INSTRUCTIONS:
A) Copy the social mobility passage word for word from "Social mobility can" up to and including "are downwardly mobile.".
B) In the social mobility passage, how do people in an open society attain their status?

SOURCE EXTRACT:

........

The social mobility is greatly influenced by the level of openness of the society. Open society is the one
where people attain their status primarily by their own efforts. In fact the extent of mobility may be taken as
an index of openness of a society indicating how far talented individuals born into lower strata can move up
the socioeconomic ladder. In this respect, social mobility is an important political issue, particularly in
countries committed to liberal vision of equality of opportunity to all citizens. In this perspective industrial
societies are mostly open societies portraying high social mobility. Compared with them, pre-industrial
societies have mostly been found to be closed societies where there has been low social mobility. People
in such societies have been confined to their ancestral occupations and their social status has mostly been
ascribed.
Social mobility can be classified as:
Vertical mobility: The movement of individuals and groups up or down the socioeconomic scale. Those
who gain in property, income, status, and position are said to be upwardly mobile, while those who move in
the opposite direction are downwardly mobile.
Horizontal mobility: The movement of individuals and groups in similar socioeconomic positions, which
may be in different work situations. This may involve change in occupation or remaining in the same
occupation but in a different organization, or may be in the same organization but at a different location.
Lateral mobility: It is a geographical movement between neighborhoods, towns or regions. In modern
societies there is a great deal of geographical mobility. Lateral mobility is often combined with vertical as
well as horizontal mobility.

........

GIVEN DATA:
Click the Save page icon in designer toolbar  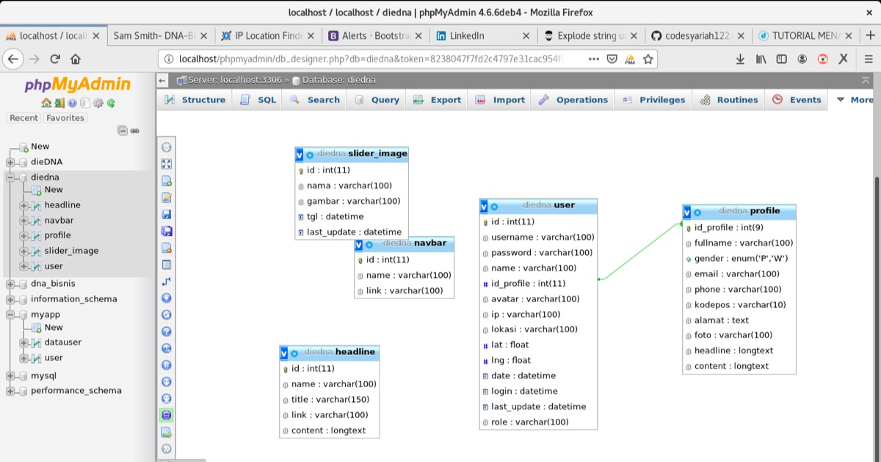[x=167, y=214]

........

RESPONSES PER TASK:
A)
Social mobility can be classified as:
Vertical mobility: The movement of individuals and groups up or down the socioeconomic scale. Those
who gain in property, income, status, and position are said to be upwardly mobile, while those who move in
the opposite direction are downwardly mobile.

B) Primarily by their own efforts.